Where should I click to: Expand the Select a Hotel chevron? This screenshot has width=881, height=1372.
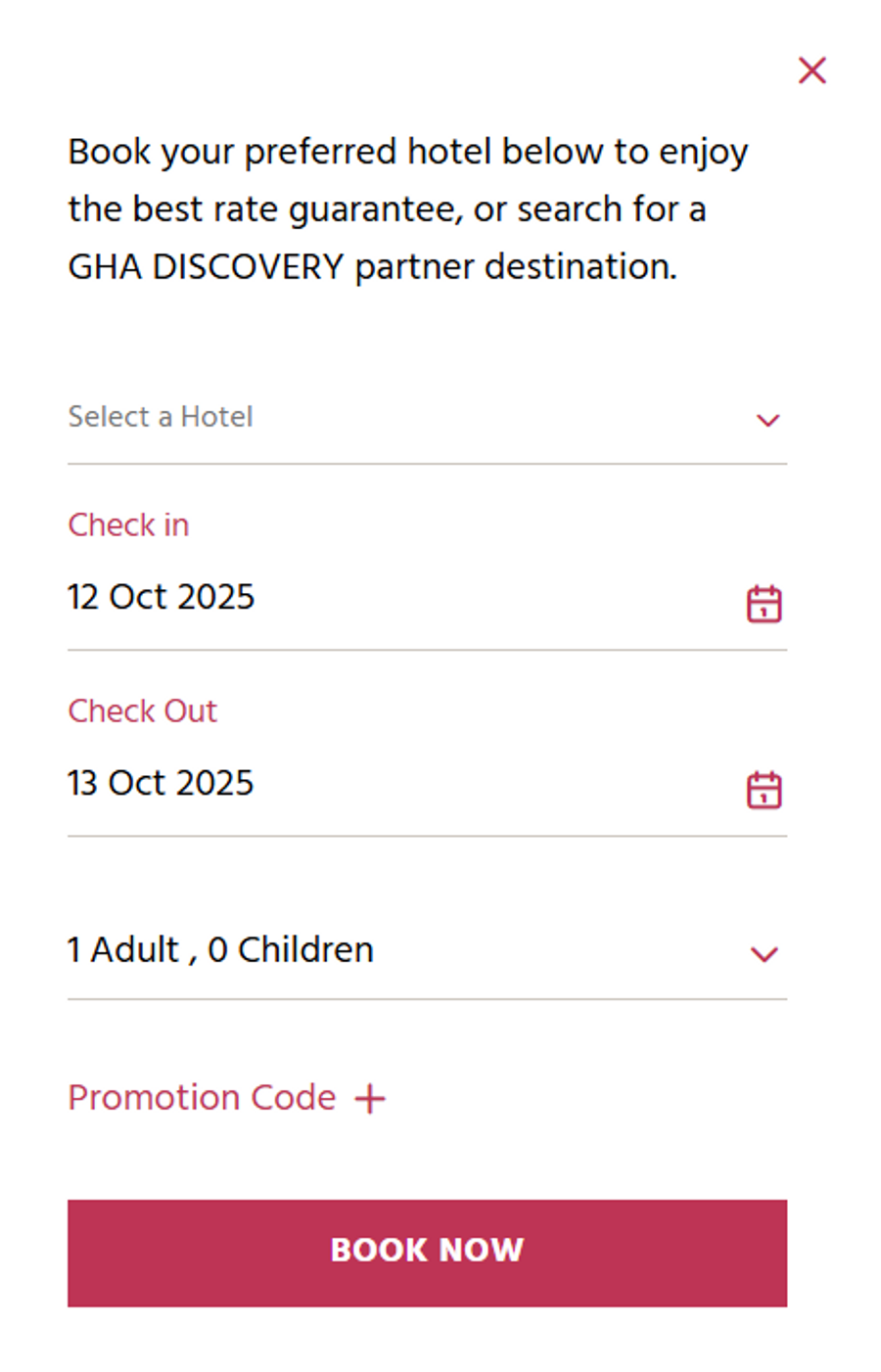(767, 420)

********

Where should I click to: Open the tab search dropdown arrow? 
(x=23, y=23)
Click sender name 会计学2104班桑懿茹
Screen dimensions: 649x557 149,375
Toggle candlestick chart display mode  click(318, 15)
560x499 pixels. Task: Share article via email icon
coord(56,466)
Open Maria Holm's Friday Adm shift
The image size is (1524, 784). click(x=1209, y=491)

********

GOAL ▸
Copy out the records again, without changes, for the stretch from the line containing "Click sender name 会计学2104班桑懿茹" through the line containing "The image size".

REPLY ▸
Click sender name 会计学2104班桑懿茹
Screen dimensions: 649x557 149,375
Toggle candlestick chart display mode  click(318, 15)
560x499 pixels. Task: Share article via email icon
coord(56,466)
Open Maria Holm's Friday Adm shift
The image size is (1524, 784). click(x=1209, y=491)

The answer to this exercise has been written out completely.